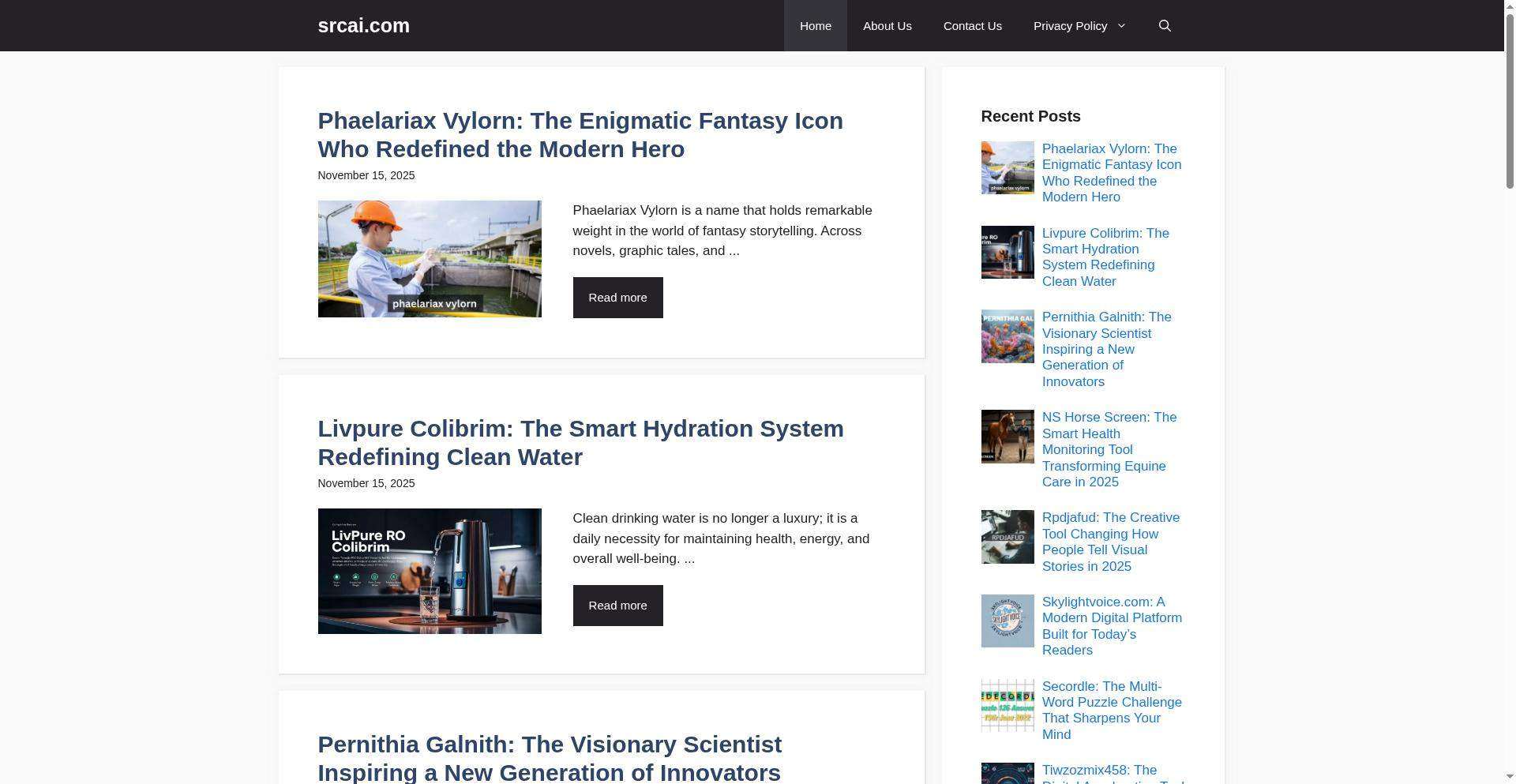
Task: Open the Skylightvoice.com sidebar thumbnail
Action: pyautogui.click(x=1008, y=621)
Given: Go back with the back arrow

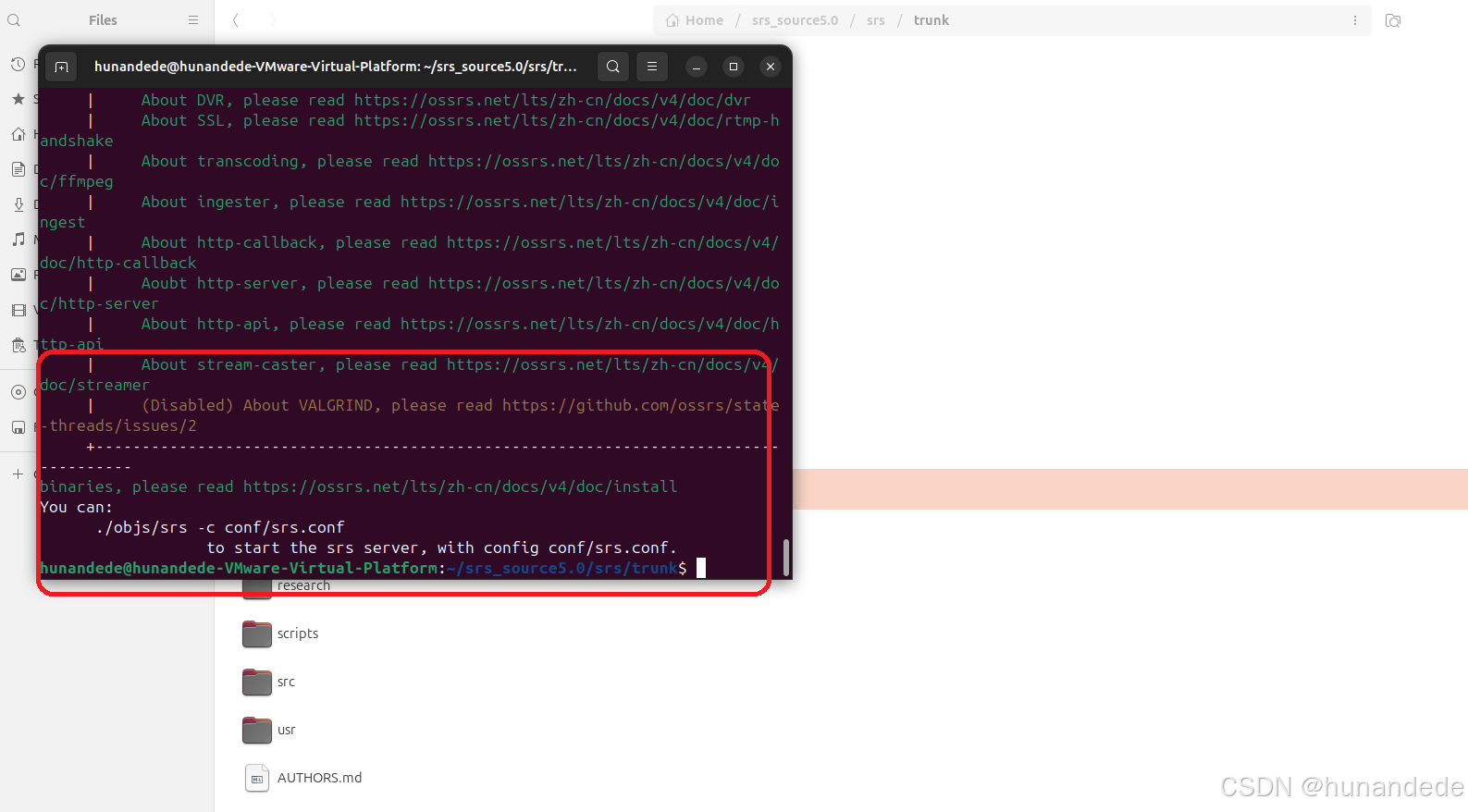Looking at the screenshot, I should click(x=236, y=20).
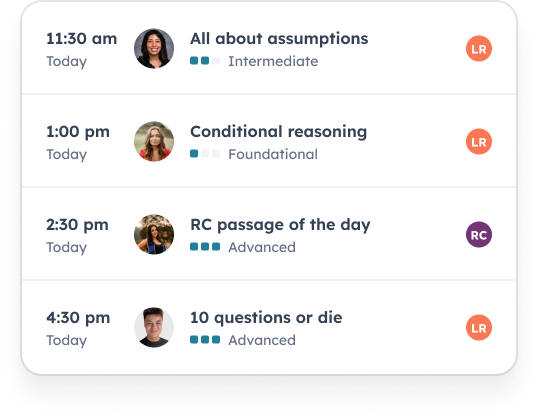Image resolution: width=538 pixels, height=416 pixels.
Task: Select the 1:00 pm time slot
Action: click(78, 132)
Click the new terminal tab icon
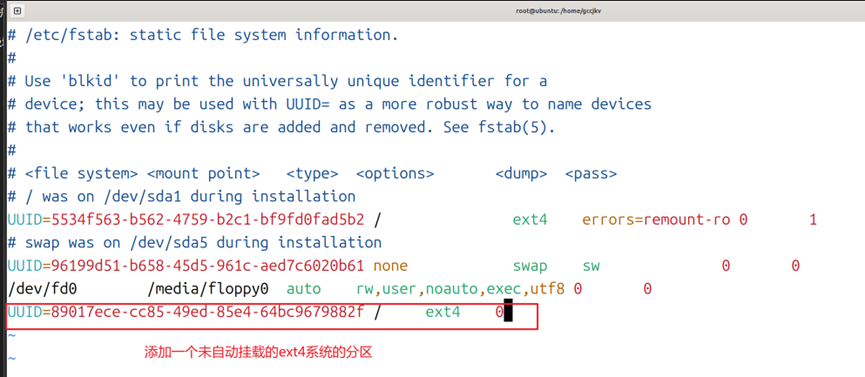The image size is (865, 377). pyautogui.click(x=18, y=10)
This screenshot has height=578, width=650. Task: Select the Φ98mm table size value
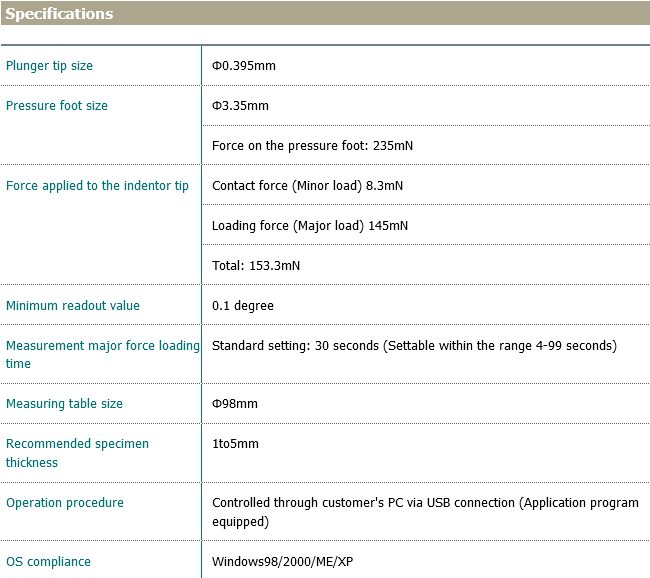[x=234, y=404]
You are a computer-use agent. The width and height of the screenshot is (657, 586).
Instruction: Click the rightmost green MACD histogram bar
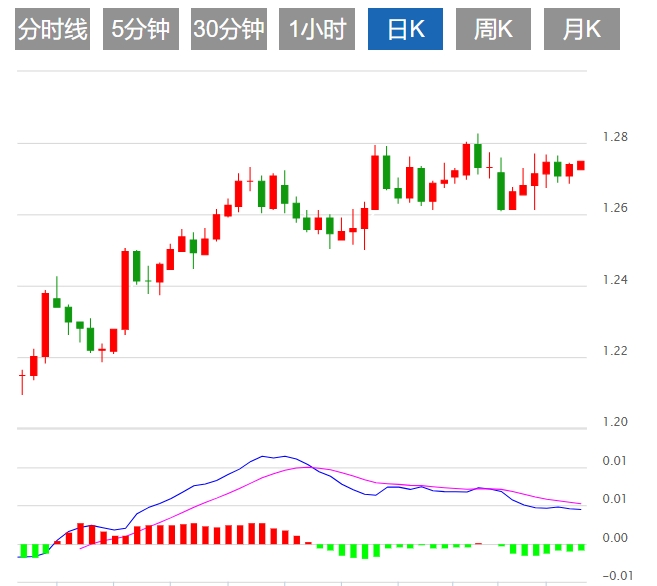pyautogui.click(x=581, y=547)
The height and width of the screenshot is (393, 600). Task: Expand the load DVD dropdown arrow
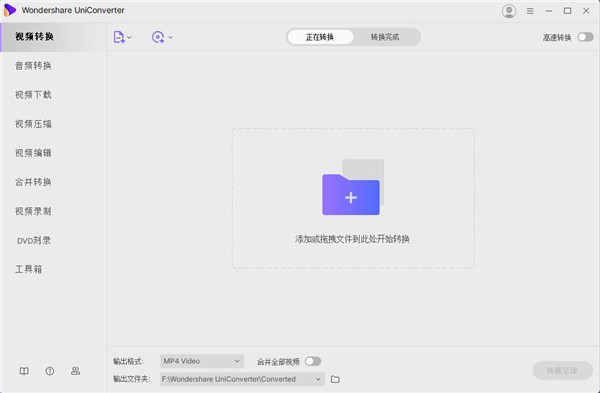coord(171,37)
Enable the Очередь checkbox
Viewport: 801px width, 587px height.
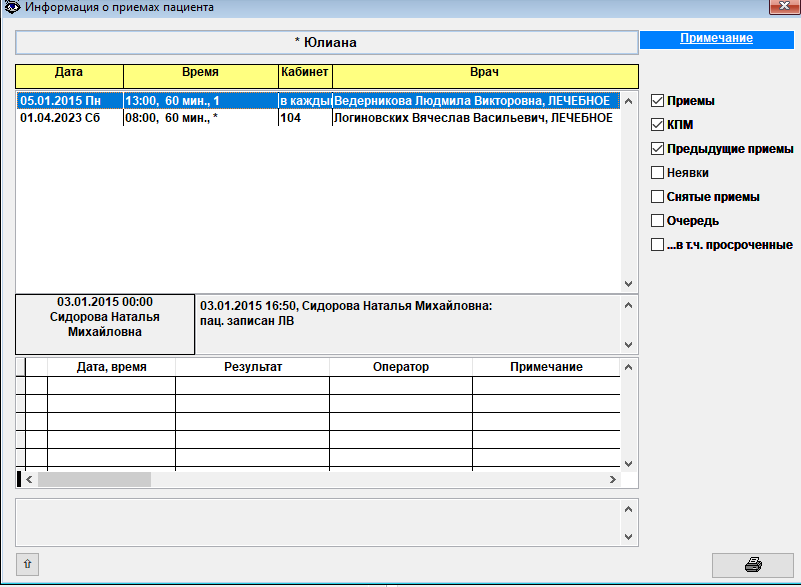(x=657, y=221)
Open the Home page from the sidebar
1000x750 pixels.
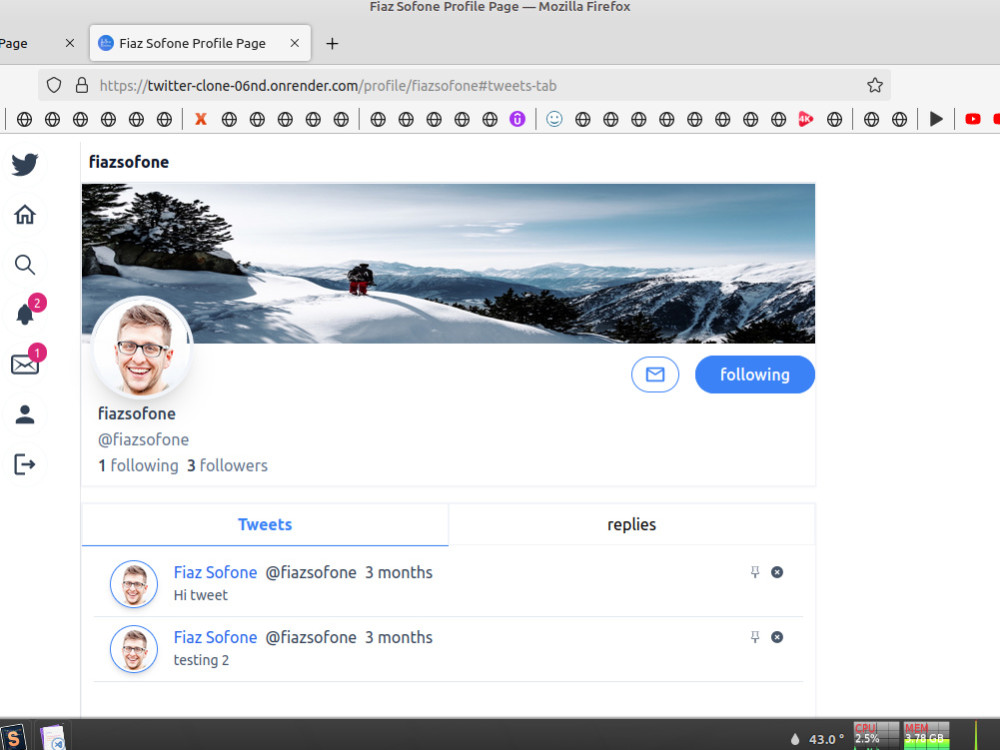(24, 214)
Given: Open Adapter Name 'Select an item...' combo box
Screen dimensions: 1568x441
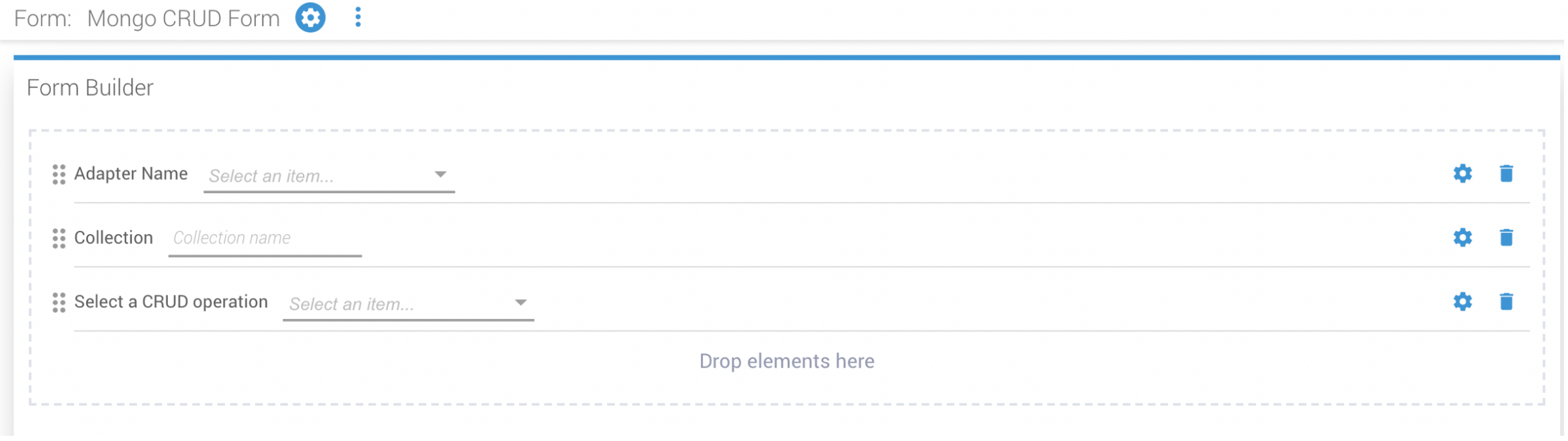Looking at the screenshot, I should pos(330,176).
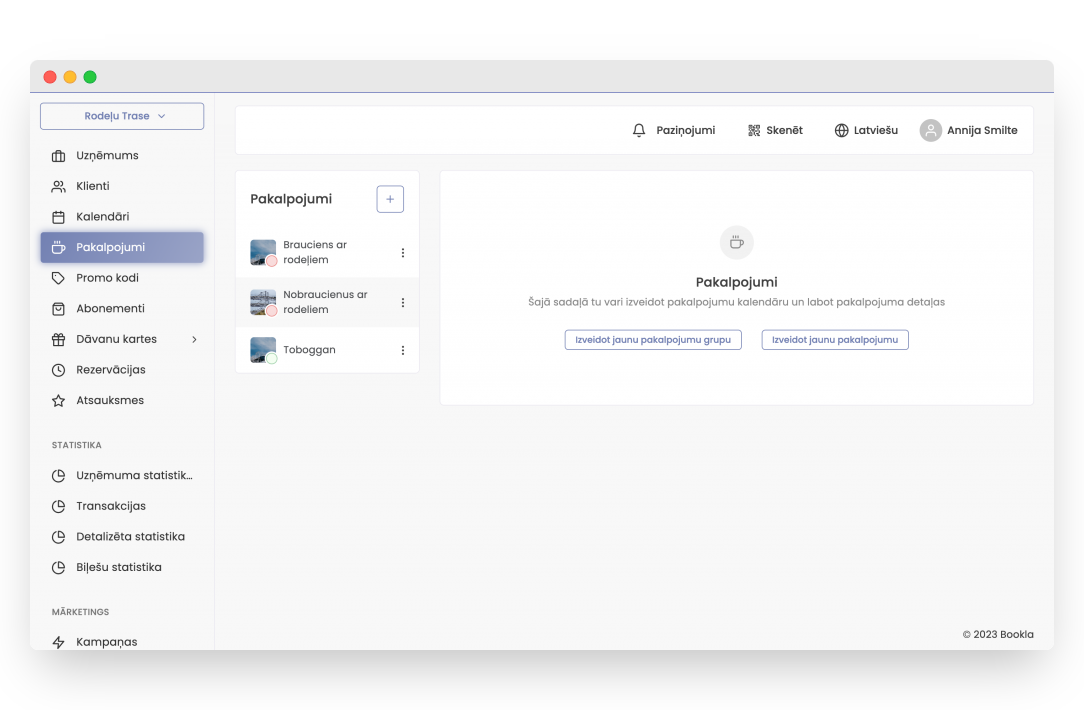Screen dimensions: 1084x710
Task: Click Izveidot jaunu pakalpojumu button
Action: (835, 340)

• **WORK ITEM**:
Take the line containing "You are a computer-use" and every line after it through the end of the data, and write them out exactly, with no pictures.

• **OUTPUT OF THE TASK**:
You are a computer-use agent. The width and height of the screenshot is (657, 586).
Instruction: Click the rightmost green MACD histogram bar
pyautogui.click(x=581, y=547)
The height and width of the screenshot is (393, 600). Task: Expand the load DVD dropdown arrow
coord(171,37)
Enable the Очередь checkbox
Viewport: 801px width, 587px height.
(x=657, y=221)
Open the Home page from the sidebar
1000x750 pixels.
(24, 214)
Given: Open Adapter Name 'Select an item...' combo box
Screen dimensions: 1568x441
Looking at the screenshot, I should pos(330,176).
Screen dimensions: 1084x710
Task: Click Izveidot jaunu pakalpojumu button
Action: (835, 340)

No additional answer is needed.